Additional product-specific contraindications: Implant (Durysta): Active or suspected ocular or periocular infection; corneal endothelial cell dystrophy (eg, Fuchs dystrophy); prior corneal transplantation or endothelial cell transplant (eg, Descemet stripping automated endothelial keratoplasty); absent or ruptured posterior lens capsule (Note: Laser posterior capsulotomy in pseudophakic patients is not a contraindication if the intraocular lens fully covers the opening in the posterior capsule).
Concerns related to adverse effects:
• Bacterial keratitis: Inadvertent contamination of multiple-dose ophthalmic solutions has caused bacterial keratitis.

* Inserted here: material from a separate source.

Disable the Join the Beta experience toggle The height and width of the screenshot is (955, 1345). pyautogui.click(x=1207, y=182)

• Corneal effects: Intracameral implant may cause corneal adverse effects and increased risk of corneal endothelial cell loss; use with caution in patients with limited corneal endothelial cell reserve. Limit administration to a single implant per eye without retreatment.
• Endophthalmitis: Intraocular surgical procedures and injections are associated with endophthalmitis. Use proper aseptic injection technique and monitor patients appropriately.

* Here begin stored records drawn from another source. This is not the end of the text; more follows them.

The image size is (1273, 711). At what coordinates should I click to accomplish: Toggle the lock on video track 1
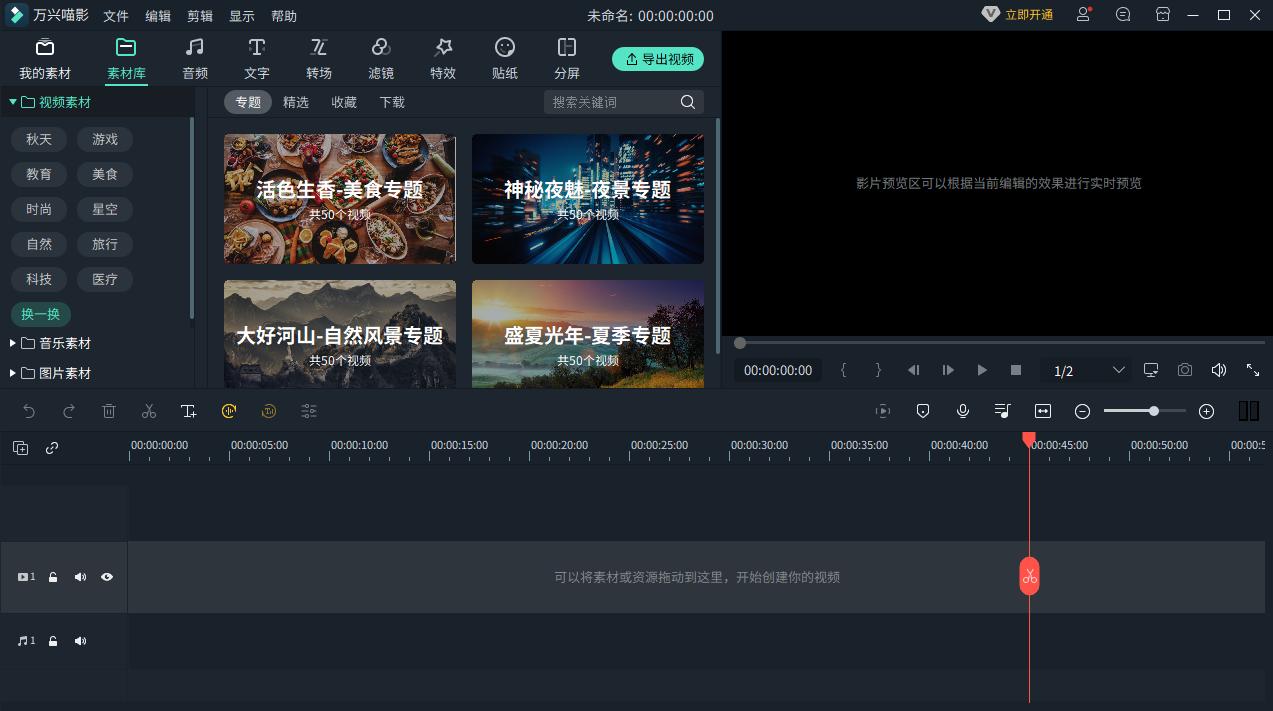click(52, 577)
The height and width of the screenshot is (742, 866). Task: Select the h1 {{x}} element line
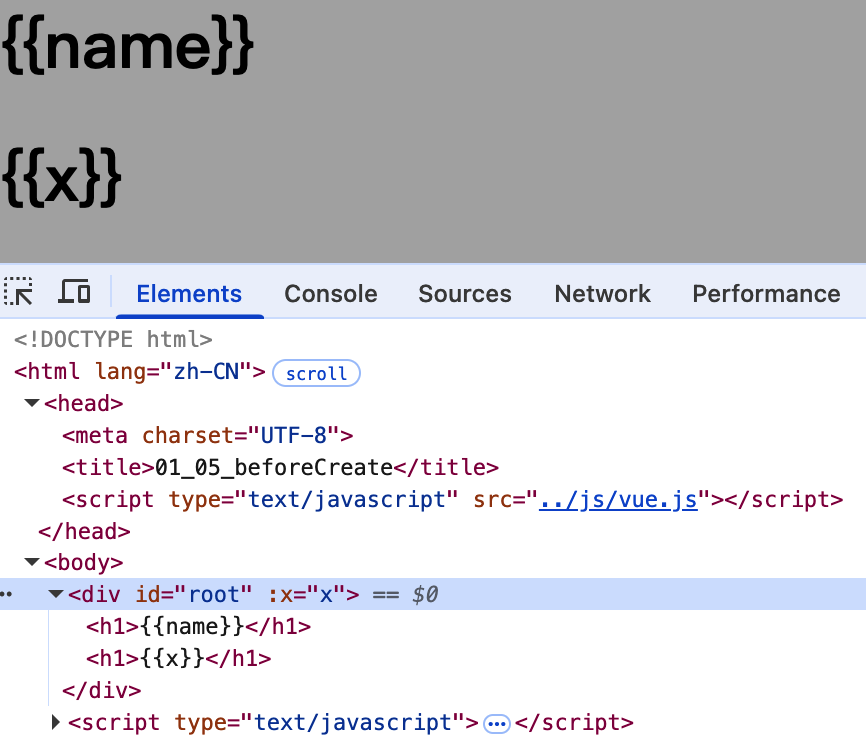[x=180, y=659]
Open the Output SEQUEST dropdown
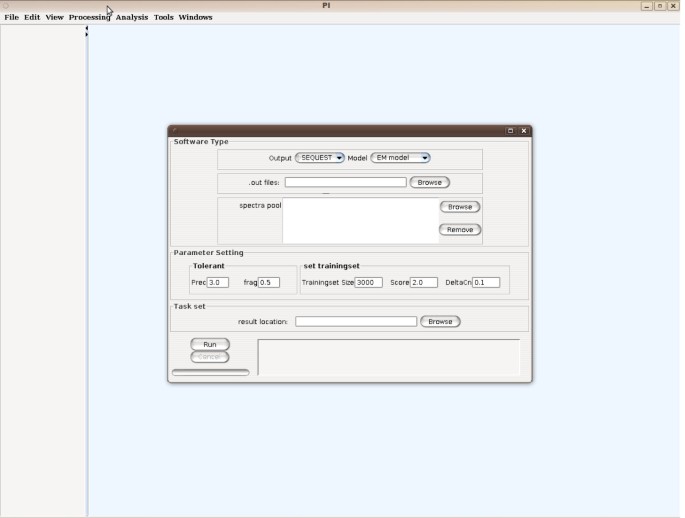The width and height of the screenshot is (685, 518). pyautogui.click(x=319, y=158)

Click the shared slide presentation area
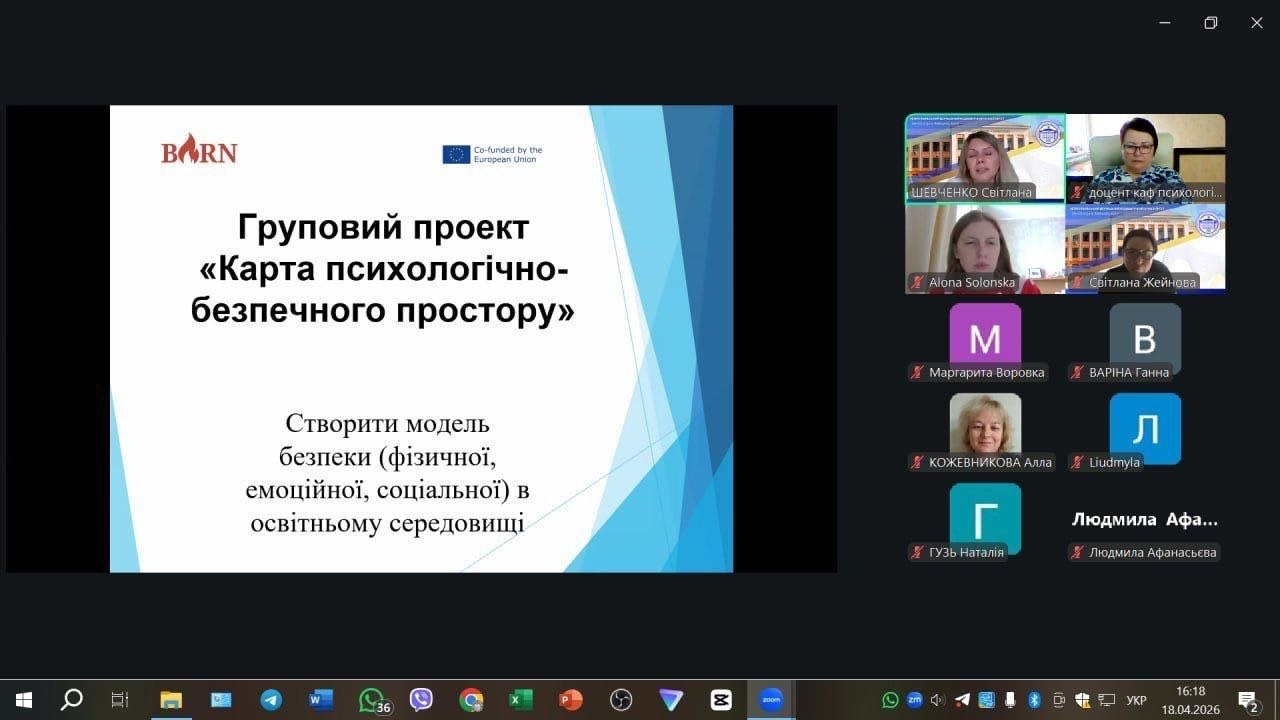421,339
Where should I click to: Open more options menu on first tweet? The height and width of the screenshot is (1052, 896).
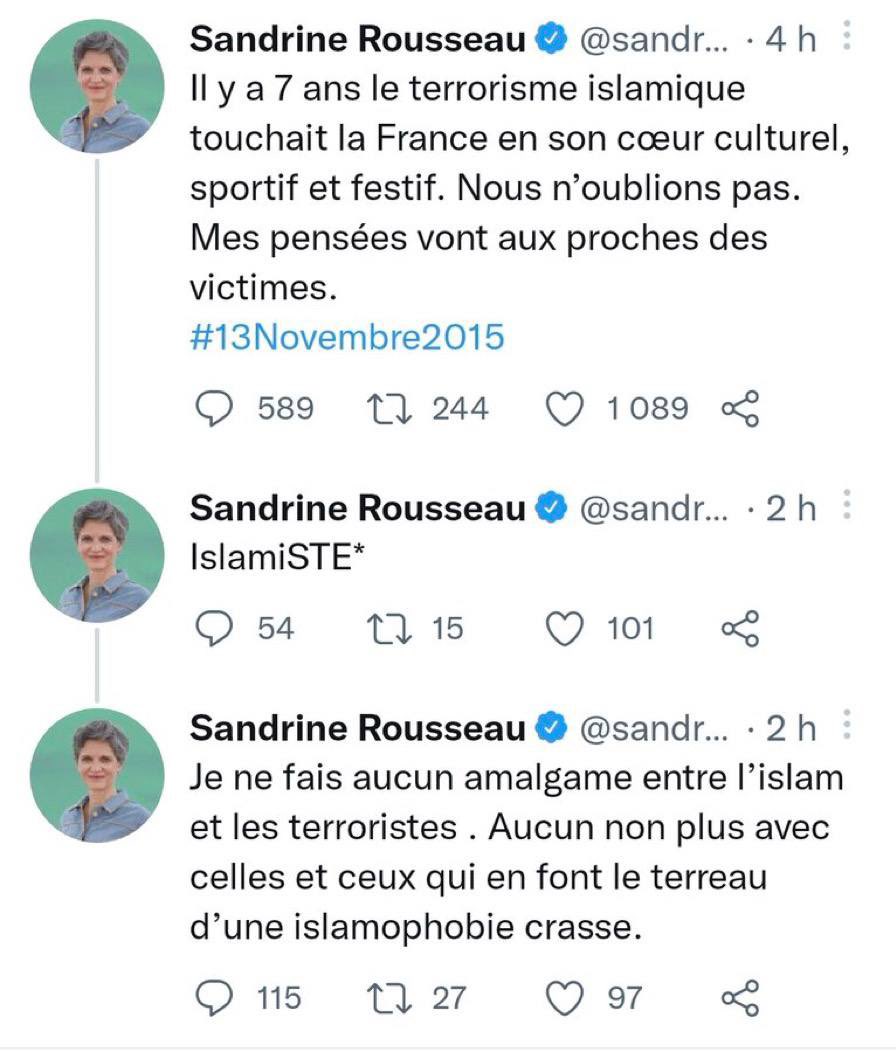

• Macular edema: Macular edema, including cystoid macular edema, has been reported; use with caution in aphakic patients, pseudophakic patients with a torn posterior lens capsule, or patients with risk factors for macular edema.
• Ocular effects: May permanently change/increase brown pigmentation of the iris, the eyelid skin, periorbital tissue, and eyelashes; area(s) affected may vary based on bimatoprost formulation used. In addition, may increase the length, thickness, and/or number of eyelashes (may vary between eyes); changes occur slowly and may not be noticeable for months or years. Pigmentation of the iris is likely to be permanent, while pigmentation of the periorbital tissue and eyelash changes may be reversible following discontinuation of therapy. Long-term consequences of increased pigmentation are not known.

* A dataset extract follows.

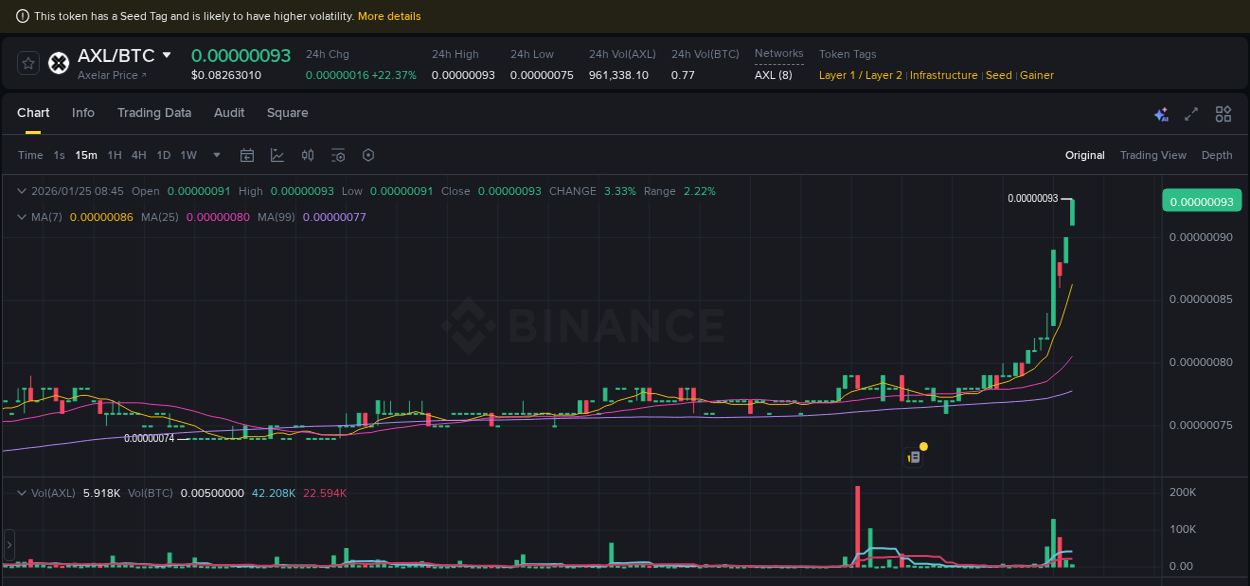The width and height of the screenshot is (1250, 586).
Task: Click the interval edit calendar icon
Action: point(247,155)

• Ocular inflammation: Intraocular inflammation and exacerbation of inflammation may occur; use with caution in patients with active intraocular inflammation (eg, uveitis).
Disease-related concerns:
• Iridocorneal angle: Use intracameral implant with caution in patients with narrow iridocorneal angles (Shaffer grade <3) or anatomical obstruction (eg, scarring) that may prohibit the implant from settling in the inferior angle.
Special populations:
• Contact lens wearers: Topical solution formulations contain benzalkonium chloride which may be adsorbed and cause discoloration of soft contact lenses; remove contacts prior to administration and wait 15 minutes before reinserting.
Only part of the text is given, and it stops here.